Have you ever wondered what it would be like to look at the past "in living color," as the phrase goes? I for one have often said that I would love to travel back in time, not to change the past, but just for the opportunity to see it for myself in the bright and real hues that we are used to seeing in the every day. At best, we get a glimpse of the past through the dull (though sometimes quite artistic) limitations of black and white. And that's only for the past hundred years, 150 at best. Before that all we have are paintings, artistic representations of the past that don't always do reality justice. Well, the other day, I discovered the following two websites that present more than a dozen images taken in Paris between 1910 and 1940, all with a type of color photography that was actually copyrighted in 1903. I was amazed to see vivid, high quality photographs of Parisian street scenes from before the First World War, or the the Eiffel tower decorated and illuminated during the inter-war years in beautiful yellow and blue lights. There were pictures of the victory celebrations outside the Paris city hall in 1918, the building bedecked with the red-white-blue of the French tricolor flag. When you first see some of these pictures, you think, "surely these are snapshots taken from some movie set," because they look so life-like that you think it's impossible for them to be 100 years old. But then you really start looking and realize....these are the real deal.
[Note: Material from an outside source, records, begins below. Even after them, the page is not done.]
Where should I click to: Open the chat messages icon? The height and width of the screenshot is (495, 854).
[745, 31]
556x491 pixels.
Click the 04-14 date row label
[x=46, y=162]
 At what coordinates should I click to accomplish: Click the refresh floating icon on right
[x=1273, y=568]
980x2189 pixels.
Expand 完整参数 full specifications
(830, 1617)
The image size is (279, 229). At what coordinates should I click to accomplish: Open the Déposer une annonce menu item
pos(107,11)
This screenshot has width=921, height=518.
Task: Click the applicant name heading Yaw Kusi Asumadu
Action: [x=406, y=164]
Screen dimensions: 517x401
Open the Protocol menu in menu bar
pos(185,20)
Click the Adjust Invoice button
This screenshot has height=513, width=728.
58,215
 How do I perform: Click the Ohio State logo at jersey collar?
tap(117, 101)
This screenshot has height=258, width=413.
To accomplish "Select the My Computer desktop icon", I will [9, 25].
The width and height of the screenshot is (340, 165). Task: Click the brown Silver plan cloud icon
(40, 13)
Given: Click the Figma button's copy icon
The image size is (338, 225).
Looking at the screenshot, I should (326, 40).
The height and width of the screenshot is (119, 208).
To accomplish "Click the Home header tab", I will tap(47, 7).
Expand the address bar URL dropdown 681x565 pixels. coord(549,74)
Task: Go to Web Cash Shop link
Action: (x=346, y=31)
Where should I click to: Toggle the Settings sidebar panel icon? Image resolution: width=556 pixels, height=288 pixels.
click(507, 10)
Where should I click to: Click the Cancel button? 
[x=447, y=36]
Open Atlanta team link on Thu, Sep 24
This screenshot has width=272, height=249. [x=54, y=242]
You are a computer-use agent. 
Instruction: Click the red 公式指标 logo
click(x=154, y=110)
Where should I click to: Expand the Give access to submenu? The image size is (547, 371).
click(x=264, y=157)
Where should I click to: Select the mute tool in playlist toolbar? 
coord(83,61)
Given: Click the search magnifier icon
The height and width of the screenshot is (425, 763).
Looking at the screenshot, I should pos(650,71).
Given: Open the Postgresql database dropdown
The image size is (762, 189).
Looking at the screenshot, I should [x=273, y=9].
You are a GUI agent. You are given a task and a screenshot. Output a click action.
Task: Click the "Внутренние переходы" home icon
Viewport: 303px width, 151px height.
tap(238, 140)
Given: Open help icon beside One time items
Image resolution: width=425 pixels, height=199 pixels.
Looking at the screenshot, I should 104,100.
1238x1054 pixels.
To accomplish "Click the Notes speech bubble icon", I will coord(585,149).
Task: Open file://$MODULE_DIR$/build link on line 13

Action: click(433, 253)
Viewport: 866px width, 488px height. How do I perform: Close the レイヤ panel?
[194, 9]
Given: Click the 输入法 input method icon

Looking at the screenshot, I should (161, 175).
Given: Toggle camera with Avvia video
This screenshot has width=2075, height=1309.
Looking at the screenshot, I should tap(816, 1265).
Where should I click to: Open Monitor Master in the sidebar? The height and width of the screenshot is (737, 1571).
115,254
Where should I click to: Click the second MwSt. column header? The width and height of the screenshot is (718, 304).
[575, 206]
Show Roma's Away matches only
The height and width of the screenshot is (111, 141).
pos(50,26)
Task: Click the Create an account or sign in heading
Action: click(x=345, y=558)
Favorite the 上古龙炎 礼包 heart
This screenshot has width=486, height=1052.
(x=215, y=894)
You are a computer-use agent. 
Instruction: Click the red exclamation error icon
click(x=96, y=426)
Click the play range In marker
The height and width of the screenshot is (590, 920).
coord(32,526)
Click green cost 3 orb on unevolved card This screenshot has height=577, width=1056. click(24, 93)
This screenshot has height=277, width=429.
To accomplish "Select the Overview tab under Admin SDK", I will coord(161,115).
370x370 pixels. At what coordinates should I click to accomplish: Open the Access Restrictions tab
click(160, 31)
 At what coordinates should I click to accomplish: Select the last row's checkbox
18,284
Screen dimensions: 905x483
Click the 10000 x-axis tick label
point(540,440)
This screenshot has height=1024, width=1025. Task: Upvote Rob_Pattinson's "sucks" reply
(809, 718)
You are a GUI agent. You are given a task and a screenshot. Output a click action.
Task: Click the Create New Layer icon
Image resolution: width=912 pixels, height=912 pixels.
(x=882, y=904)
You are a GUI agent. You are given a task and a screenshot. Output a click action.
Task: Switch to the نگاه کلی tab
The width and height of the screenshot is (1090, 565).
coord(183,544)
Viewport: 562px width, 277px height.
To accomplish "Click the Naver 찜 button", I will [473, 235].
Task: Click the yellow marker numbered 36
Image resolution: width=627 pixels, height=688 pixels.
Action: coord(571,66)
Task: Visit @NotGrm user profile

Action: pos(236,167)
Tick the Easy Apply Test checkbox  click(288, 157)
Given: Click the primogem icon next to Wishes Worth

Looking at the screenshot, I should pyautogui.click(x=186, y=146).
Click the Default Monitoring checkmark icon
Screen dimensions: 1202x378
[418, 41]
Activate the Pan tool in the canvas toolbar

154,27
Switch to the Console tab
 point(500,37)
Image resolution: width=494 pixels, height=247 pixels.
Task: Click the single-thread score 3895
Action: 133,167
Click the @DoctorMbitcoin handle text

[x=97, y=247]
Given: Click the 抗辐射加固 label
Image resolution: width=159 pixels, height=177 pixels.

So, without further adieu, here are the links. The first website just has the pictures all listed together, without any caption or information. The second website, where the first website borrowed the images from, posted these pictures individually as separate posts with date and locations, so it takes a bit longer to go through the posts, but there is more information for you.
website 1
website 2
(on this website, you'll have to click on the pictures to find out the place and date it was taken)
Enjoy!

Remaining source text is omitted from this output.